A box plot is a great tool for finding out the shape, center and variability of a dataset.
A box plot can show whether a data set is symmetric (roughly the same on each side when cut down the middle) or skewed (lopsided).
A symmetric data set shows the median roughly in the middle of the box. Skewed data show a lopsided box plot, where the median cuts the box into two unequal pieces. If the longer part of the box is to the right (or above) the median, the data is said to be skewed right. If the longer part is to the left (or below) the median, the data is skewed left.
Note: If one side of the box is longer than the other, it does not mean that side contains more data. In fact, you can't tell the sample size by looking at a boxplot; it's based on percentages, not counts. If one of the sections is longer than another, it indicates a wider range in the values of data in that section (meaning the data are more spread out). A smaller section of the box plot indicates the data are more condensed (closer together).
The median is the line that cuts through the box in the box plot. You don’t see the mean on a box plot because boxplots are completely based on percentiles. If the data are skewed, the median is the most appropriate measure of the center.
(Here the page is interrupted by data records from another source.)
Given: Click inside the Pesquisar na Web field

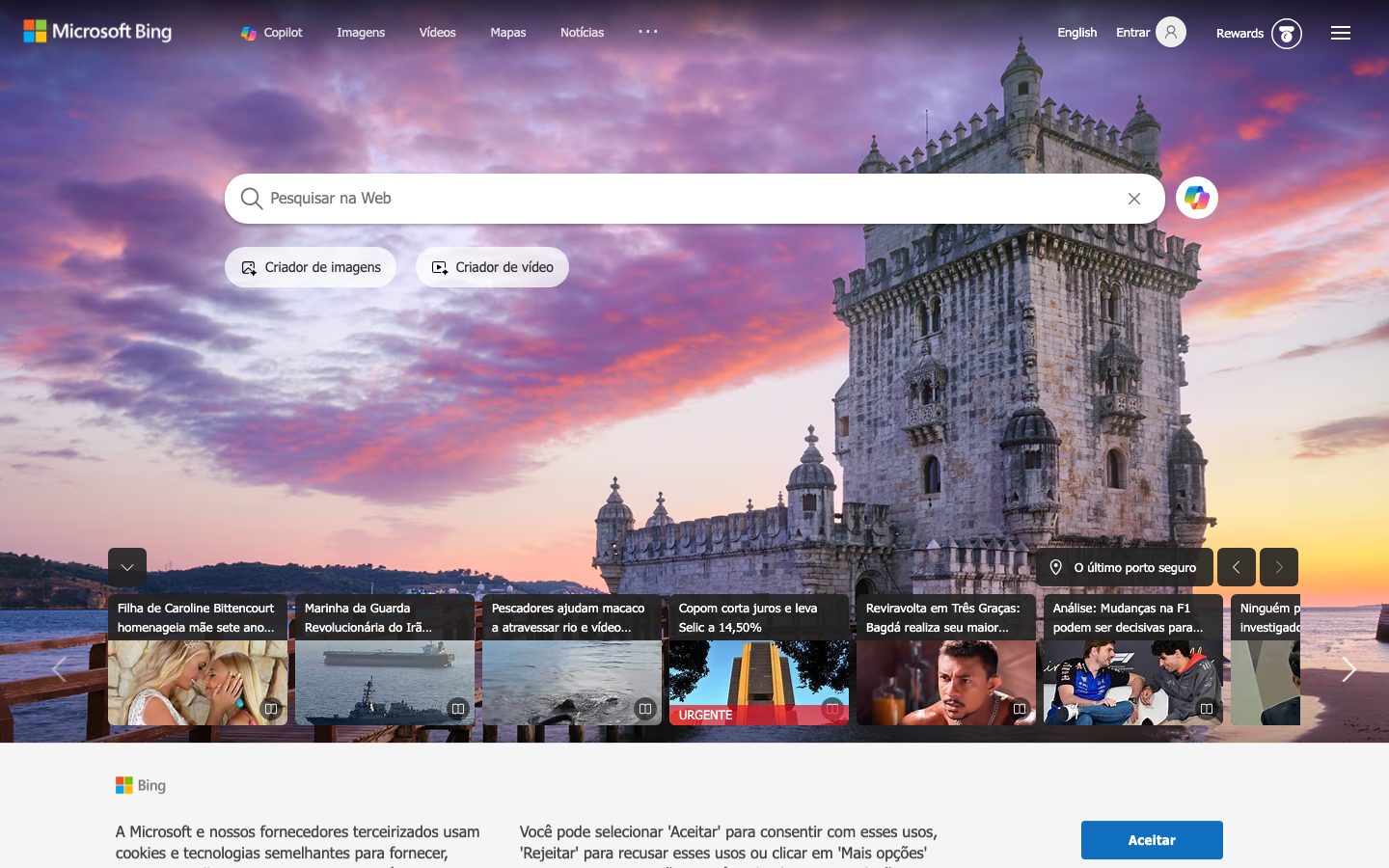Looking at the screenshot, I should (675, 199).
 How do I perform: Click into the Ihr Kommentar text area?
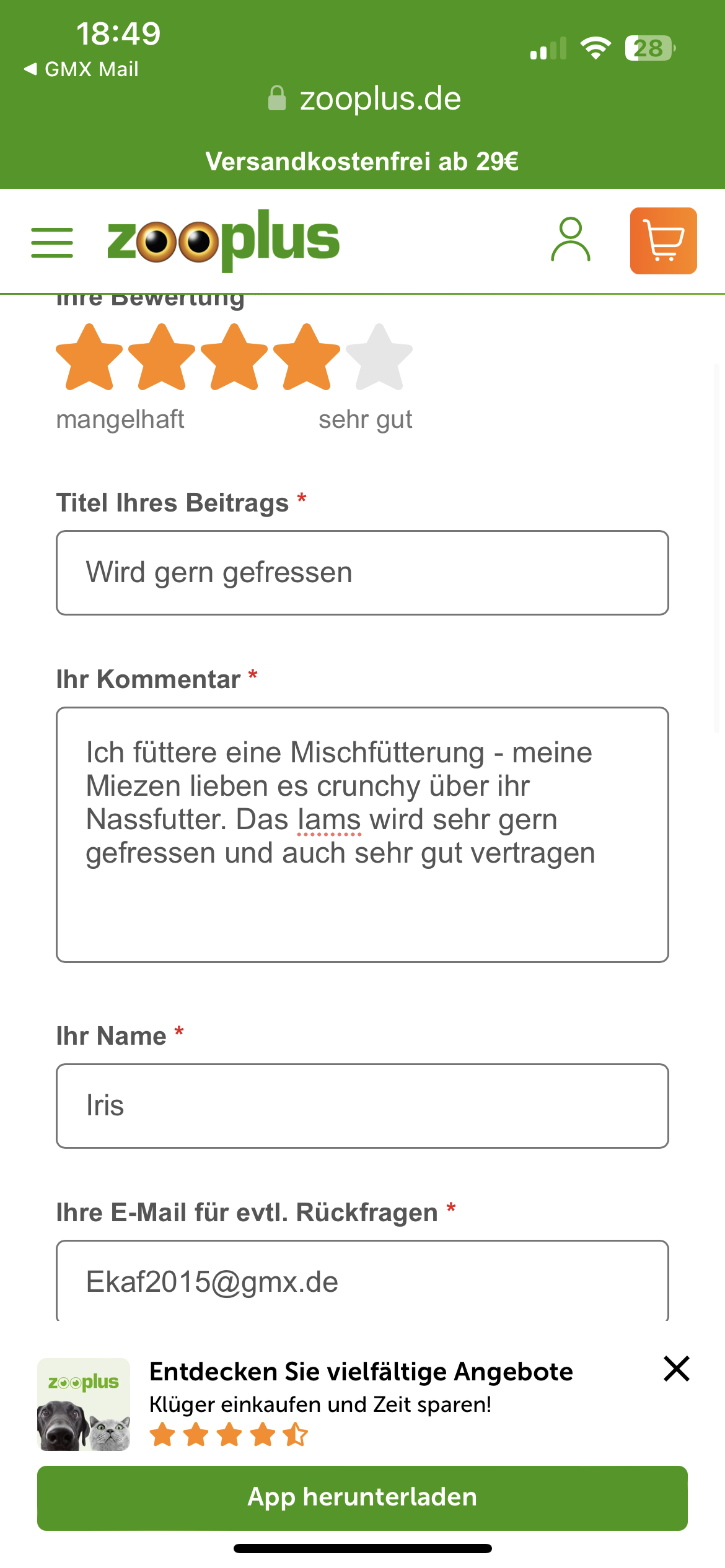(x=362, y=834)
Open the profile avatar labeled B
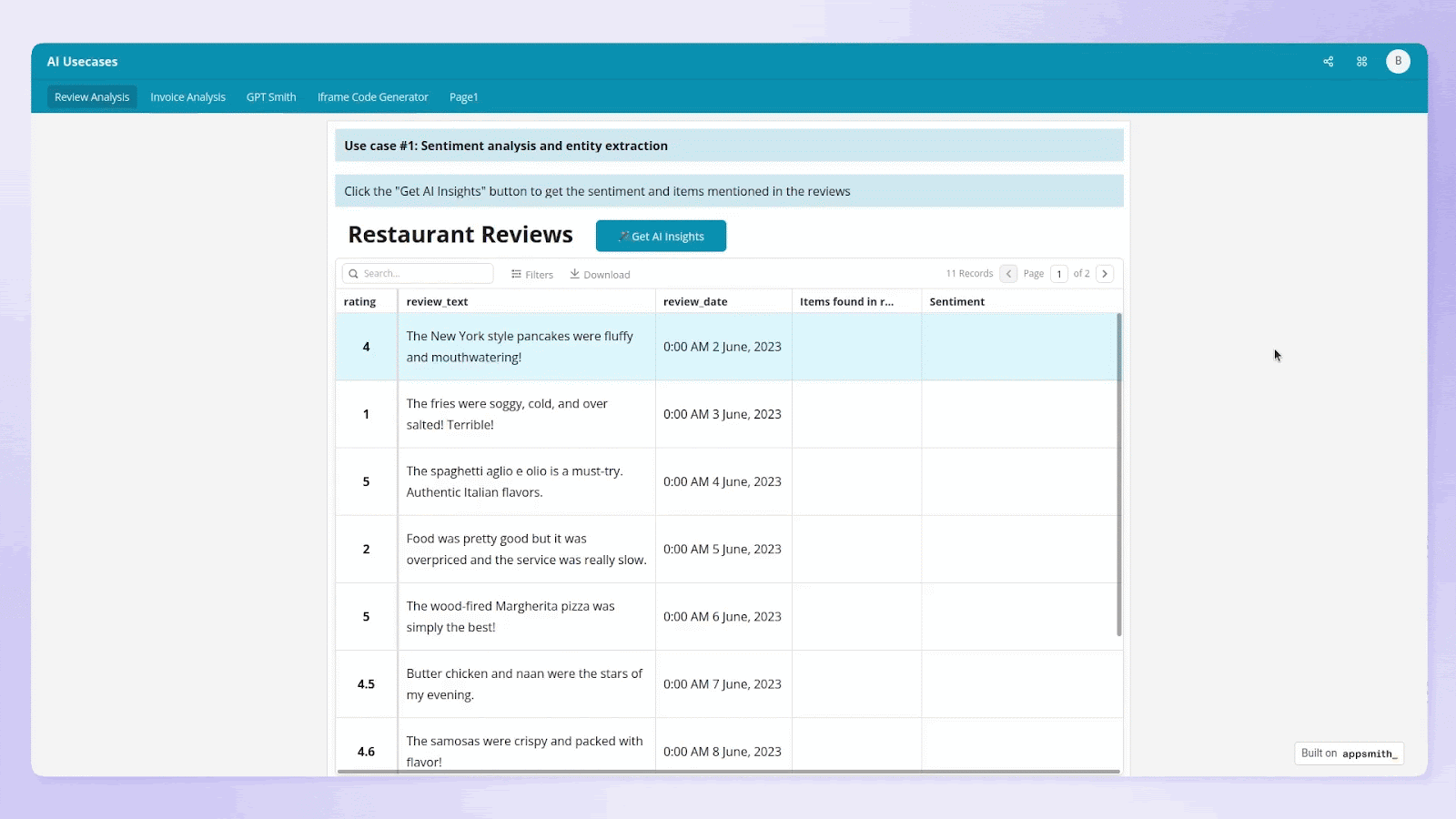This screenshot has height=819, width=1456. 1398,61
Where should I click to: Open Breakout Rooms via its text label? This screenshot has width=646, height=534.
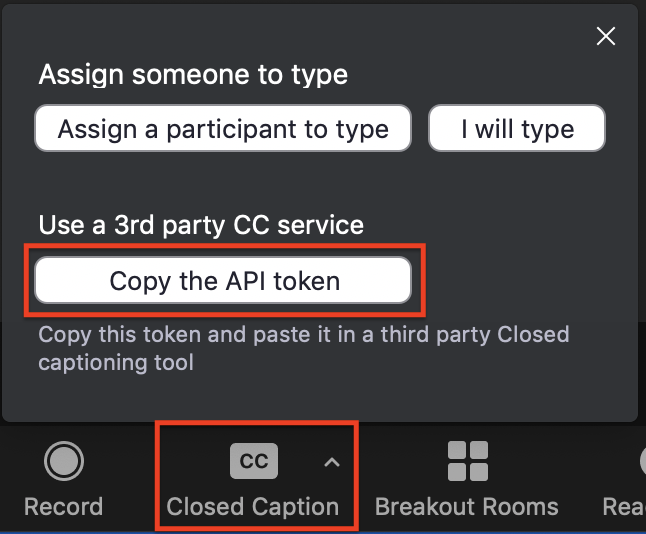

Variability in a dataset that is described by the five-number summary is measured by the interquartile range (IQR). The IQR is equal to Q3-Q1, the difference between the 75th percentile and the 25th percentile - the distance covering the middle 50% of the data.
Note: Note that IQR ignores the data below the 25th percentile or above the 75th, which may contain outliers that could inflate the measure of variability of the entire dataset. So, if the data is skewed, the IQR is a more appropriate measure of variability than the standard deviation.